Choose a place with at least a minimal slope, because stagnant water destroys all flowering plants. Close groundwater also contributes to the formation of a swampy soil structure. Therefore, when determining a place for roses, do not forget that their bush species have roots reaching 2 m in depth. If there is even a minimal risk of excessive soil moisture, it is better to give preference to higher elevations.

Bushy roses are often planted next to buildings in order to decorate them with a beautiful plant and give a more aesthetically attractive appearance to the facade. But such places are not very favorable and the flower is in danger of depleting its root system. To prevent this from happening, it is better to plant the bush 50-60 centimeters from the foundation, but tilt the growing branches towards the wall, forming an arch. Over time, the bush will crawl along the plane and give the effect you need. The shrub grows profusely, so it needs free space nearby from other green neighbors. It is better to plant at a distance of at least 50 cm in radius from the seedling. For example, you want to plant roses and clematis alternately, in which case a checkerboard order with a distance of 1 m between the bushes will do.

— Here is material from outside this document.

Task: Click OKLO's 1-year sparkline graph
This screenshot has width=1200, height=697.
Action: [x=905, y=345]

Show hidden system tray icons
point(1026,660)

All climbing bushes require support. Its function does not necessarily have to be performed by a wall.

Perfect for:

  • mesh boxes;
  • arches;
  • pergolas;
  • fences;
  • pillars;
  • cones and other structures erected specifically to support the bush.

Mostly such structures are made of wood, but other durable elements are also suitable.

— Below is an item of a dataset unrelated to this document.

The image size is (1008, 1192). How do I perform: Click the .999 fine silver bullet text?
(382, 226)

In what month is it time to plant

For the temperate climate of the middle zone, planting bushy climbing roses in open ground occurs in mid-autumn - late September, early October. In just a couple of weeks, the first healthy roots will form, which are already able to adapt to the soil until the first frost, and the plant will survive. In spring, the root and above-ground systems of the bush are already actively developing. By the time of flowering, the rose is at the peak of its strength and is not inferior in splendor to its more mature counterparts.

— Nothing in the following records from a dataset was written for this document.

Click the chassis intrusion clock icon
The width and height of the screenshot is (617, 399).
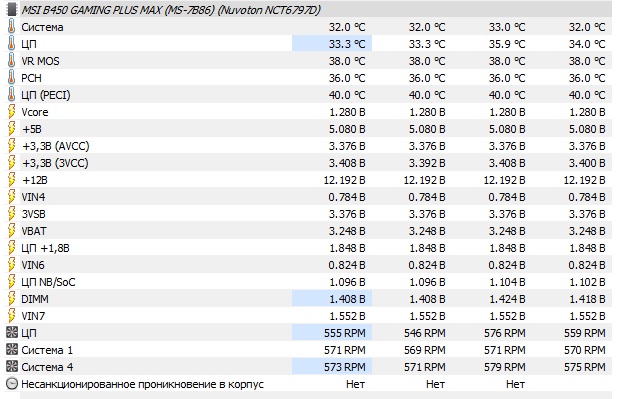coord(12,384)
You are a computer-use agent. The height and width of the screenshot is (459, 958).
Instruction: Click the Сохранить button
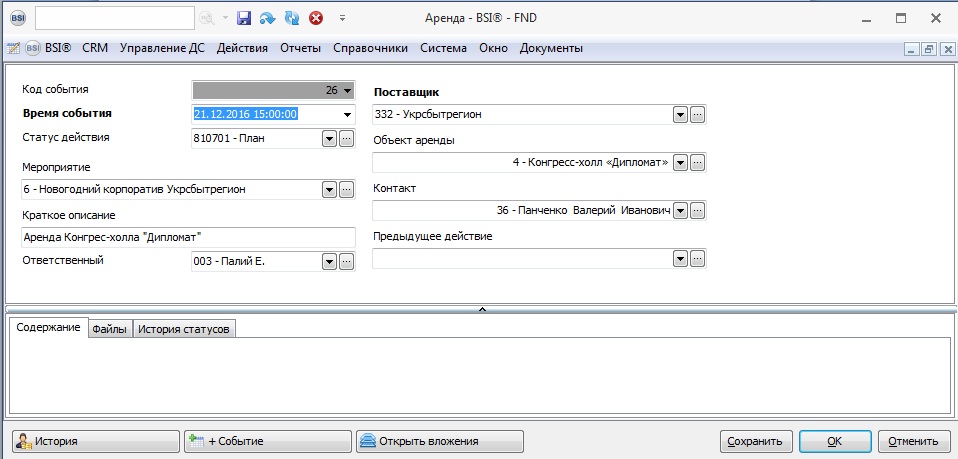[x=757, y=440]
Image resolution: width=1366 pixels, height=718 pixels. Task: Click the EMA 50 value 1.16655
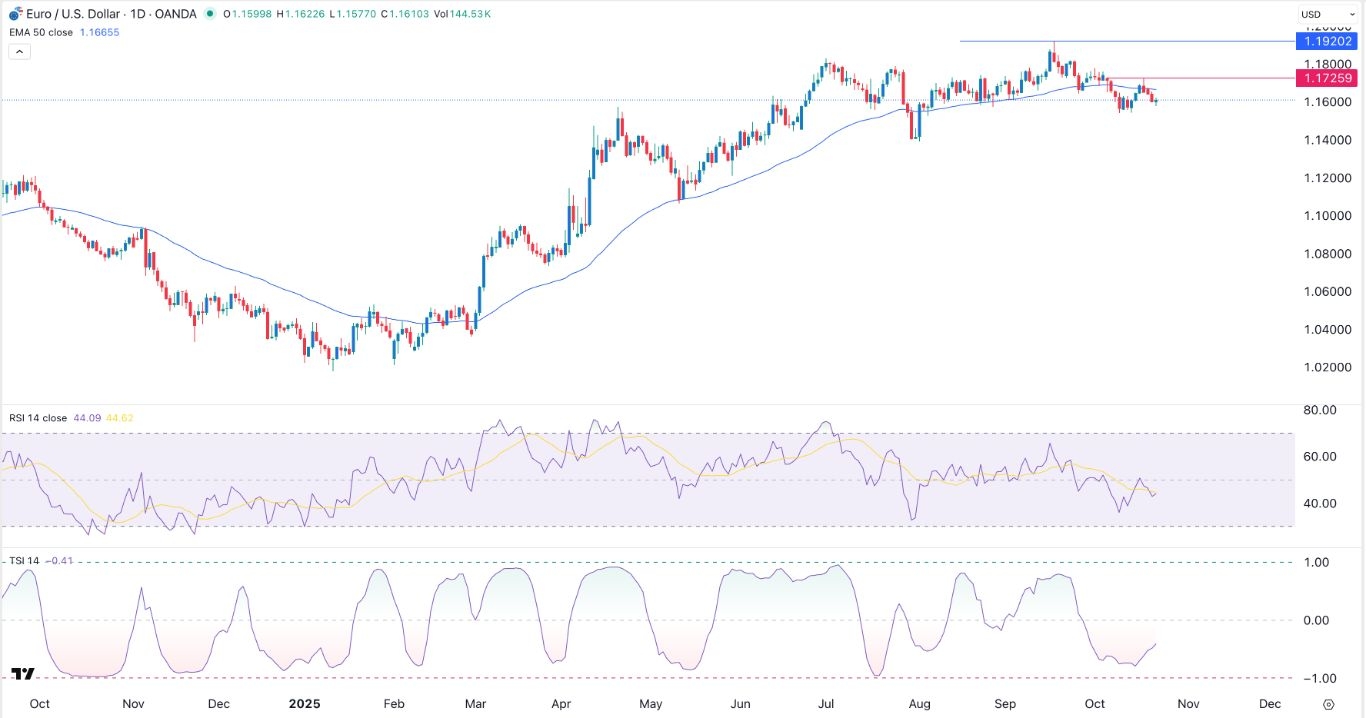[98, 31]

If you plant roses not in the fall, but in the spring, development will be significantly delayed - at least for half a month. Such a plant will be very fragile and will need more careful care.

Before planting, you need to shorten the seedling by several buds or buy a rooted plant in a special container from the nursery. In this case, planting occurs in open ground in late spring.

Processing of seedlings

If you neglect to treat plants before planting in open ground, their development will be inhibited and inferior. This applies only to those roses that you propagate yourself by cuttings, and do not buy ready-made in nurseries. Cuttings germinated at home are more susceptible to various kinds of manipulations with replanting.

Preparation takes place according to the following scheme:

  1. Soak the seedlings for a day in water. You can not only the roots, but the whole plant.
  2. Trim the shoots from the roots.
  3. Treat the cut areas with crushed charcoal.
  4. Lubricate the roots with a healthy mixture, which can be purchased at a specialty store.

Pruning consists of shortening 3-6 formed shoots, but at least 15 cm should be left on the bush. Weak shoots are completely removed. The root system is cleaned in a similar way: the crushed or long ones are removed, and those that are kept in a bunch remain.

After this treatment, the bush will actively develop and produce gorgeous buds during the flowering period.

You can make a mixture for treating roots yourself: clay, 1/10 mullein, 2 Phosphorobacterin tablets per 10 liters of solution.

Soil preparation

Loose, loamy and waterproof soil is the most suitable for plants of this type. Soil containing a fertile layer will be much more to the taste of a capricious rose than sand and clay. If the soil is not crumbly enough, add a little lime. This cocktail will be just perfect for a climbing beauty.

Fertilizers are selected individually, depending on the variety.

You need to care for ordinary bushy roses and climbing roses differently. If in the first case hilling is sufficient, then in the second case complete thermal insulation is required.